Target's transformation roadmap makes mobile the front door

Target (NYSE:TGT) has embarked on a multi-faceted transformation to grow business and CEO Brian Cornell has declared mobile "the front door."

It's all about omnichannel at Target as the retailer strives to create a shopping environment without boundaries. And the multi-channel shopper is the prize as customers who shop both in stores and online generate three times the sales compared to shoppers who only frequent brick-and-mortar stores, according to the retailer.  

Management plans to continue making enhancements and investments in technology, supply chain and inventory management to create a better shopping experience. The expectation is to achieve annual growth in digital channel sales of 40 percent and contribute to a total projected sales growth of 2 to 3 percent and comparable sales growth of 1.5 to 2.5 percent in 2015.

Style, baby, kids and wellness are being prioritized as management builds on product categories Target already does well. Grocery is also being repositioned with a shift to a more differentiated assortment from the selection of household basics and convenience items in most P Fresh departments today.
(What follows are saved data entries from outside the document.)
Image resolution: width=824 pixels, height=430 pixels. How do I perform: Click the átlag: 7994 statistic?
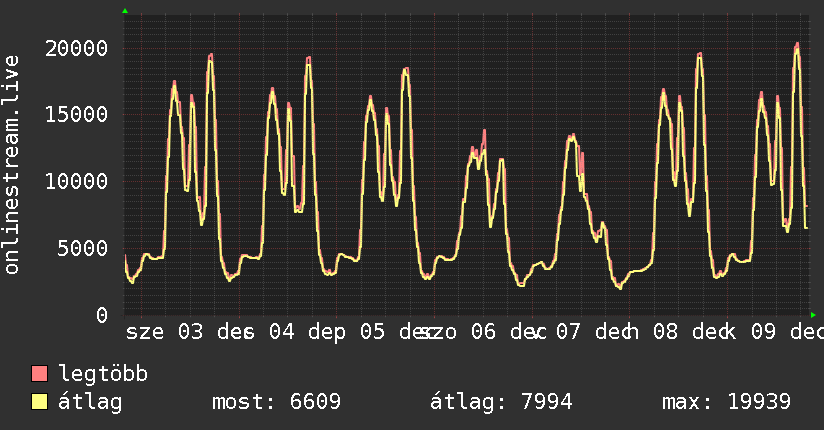501,402
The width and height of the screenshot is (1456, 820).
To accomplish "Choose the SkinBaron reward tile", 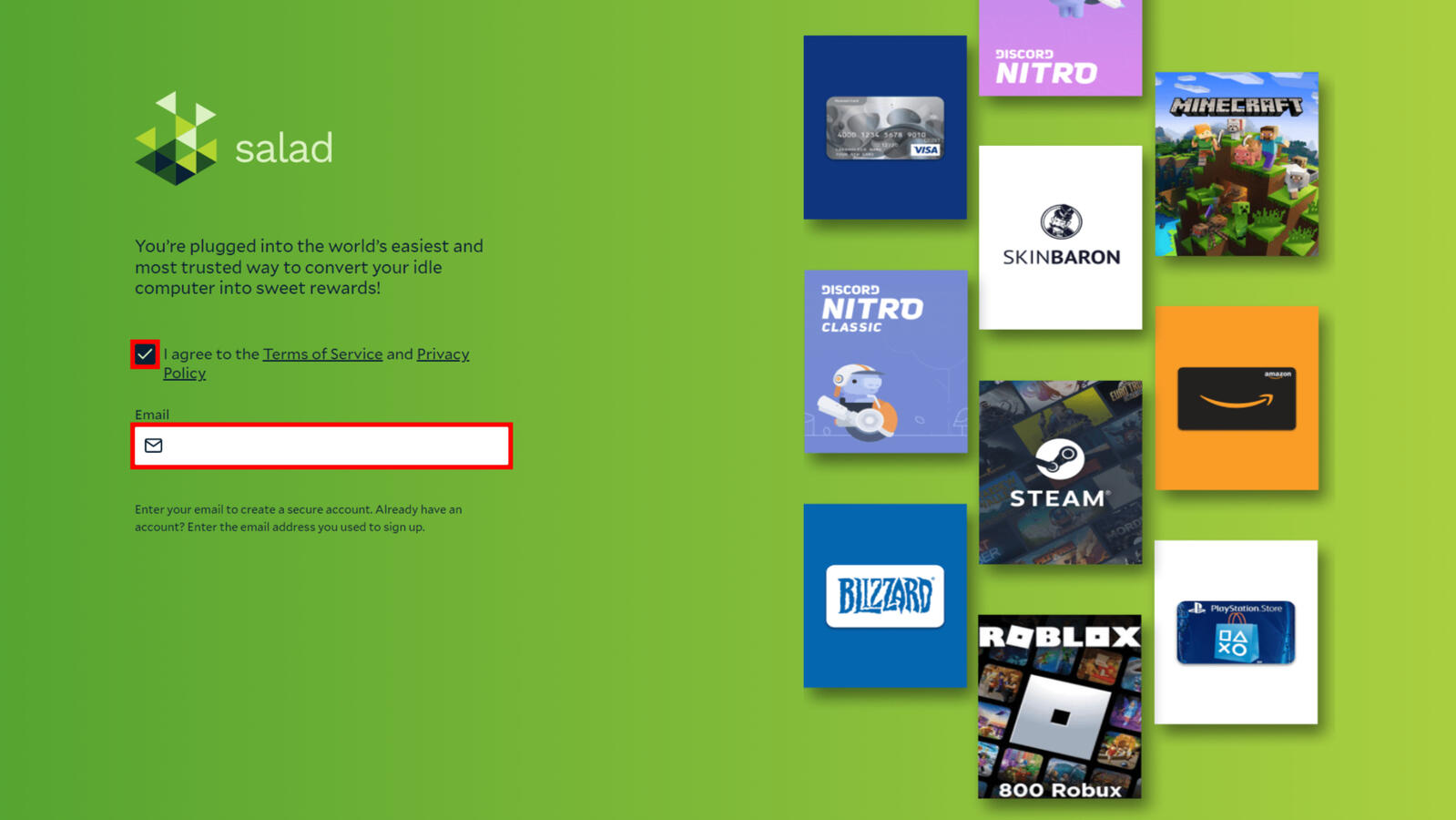I will click(1060, 237).
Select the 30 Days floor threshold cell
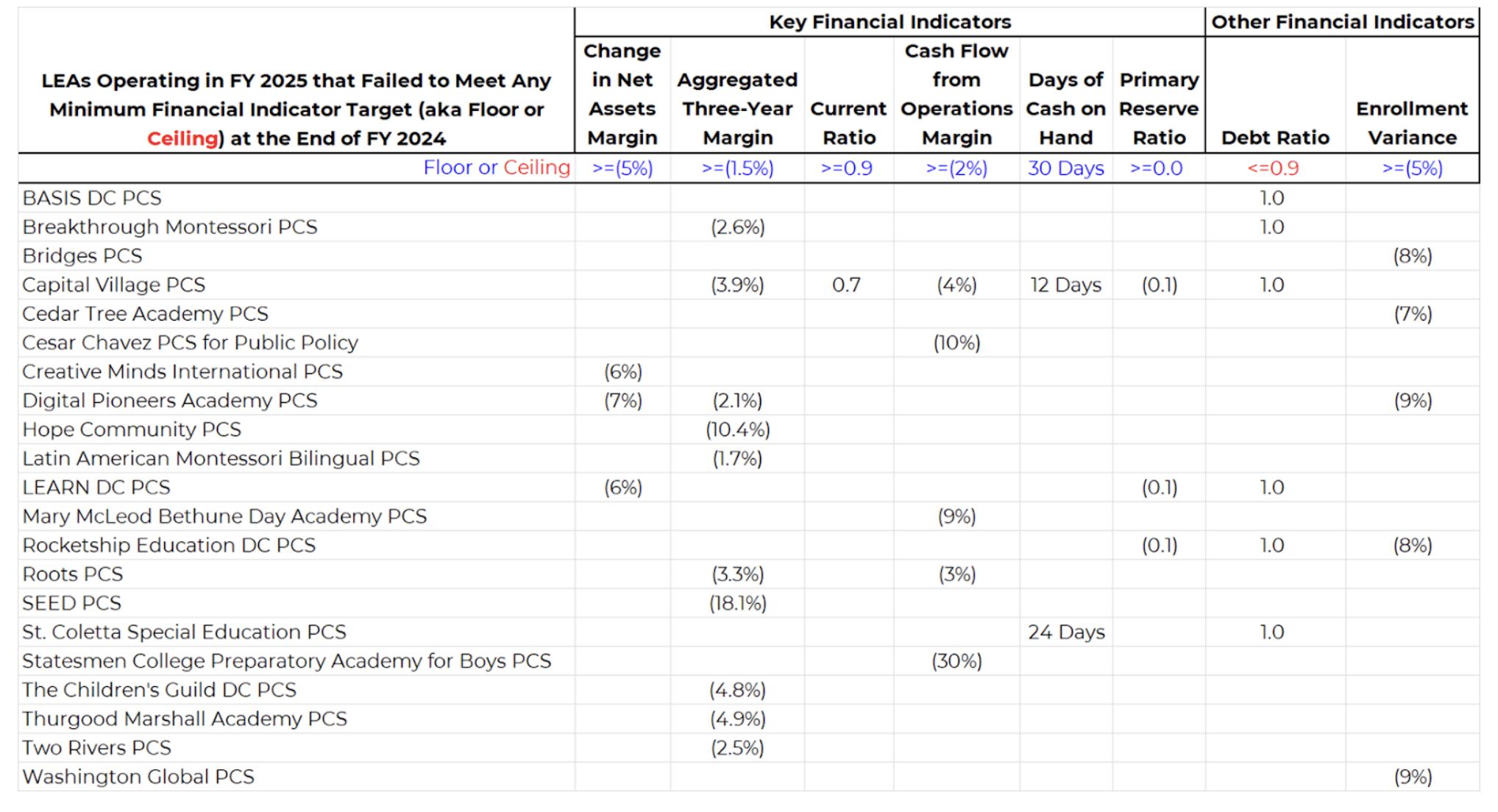The width and height of the screenshot is (1498, 812). click(x=1065, y=168)
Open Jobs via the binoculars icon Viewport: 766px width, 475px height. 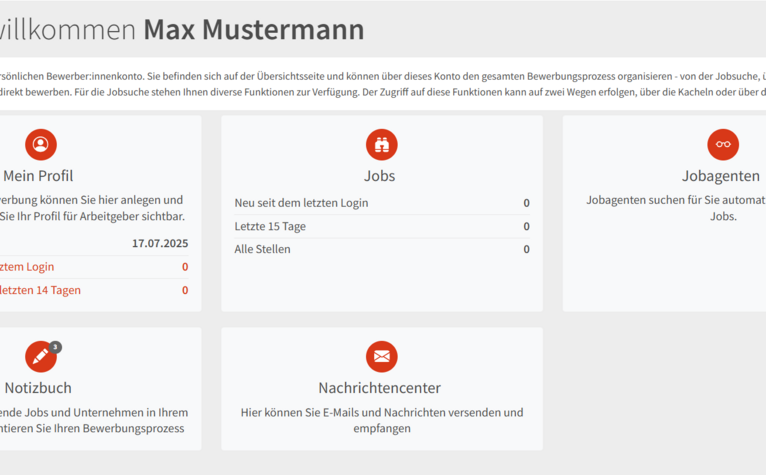(x=381, y=145)
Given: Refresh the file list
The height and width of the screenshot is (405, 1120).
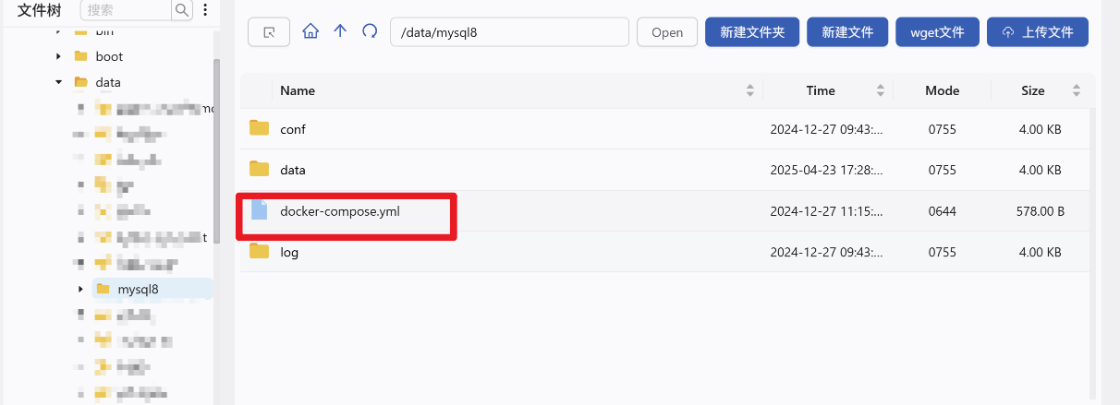Looking at the screenshot, I should 369,32.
Personalization is a buzzword for Target and the retailer plans to strengthen its data, analytics and technology capabilities to deliver more personalized digital experiences, loyalty programs and promotional offers, according to the company.  

"Through personalization and data intelligence, target shoppers will start being able to organize their lists based on their journey," said Target's VP of Product, Alan Wizemann, speaking at RetailLoco during SXSW Interactive last month. "We can have 700 offers live at any given time [on the Cartwheel app]. If we alerted the guest to all of them, they would go nuts. We look at mobile as a personalized journey to that guest."

And while much of Target's strategic focus remains on expanding its retail footprint, smaller stores in urban areas including TargetExpress and CityTarget are the strategy. Here, too, mobile plays a critical role.

"As we move into smaller stores, we want to have the same journey for our guests, the same assortment," Wizemann said. "[Mobile] allows us to turn those screens into a more personalized experience. We can do some pretty amazing things with small-format stores with fulfillment methodologies."

Target has been cutting costs but expects to realize savings from technology improvement and efficiencies. Target plans to make a capital expenditure investment of between $2 and $2.2 billion, including $1 billion in technology and supply chain improvements.

"While we're in the early days and there's no doubt that transformation can be challenging, we're taking the steps necessary to unleash the potential of this incredible brand," said Cornell. "I'm encouraged by our early momentum, and am confident that by implementing our strategy, simplifying how we work, and practicing financial discipline, we will ignite Target's innovative spirit and deliver sustained growth."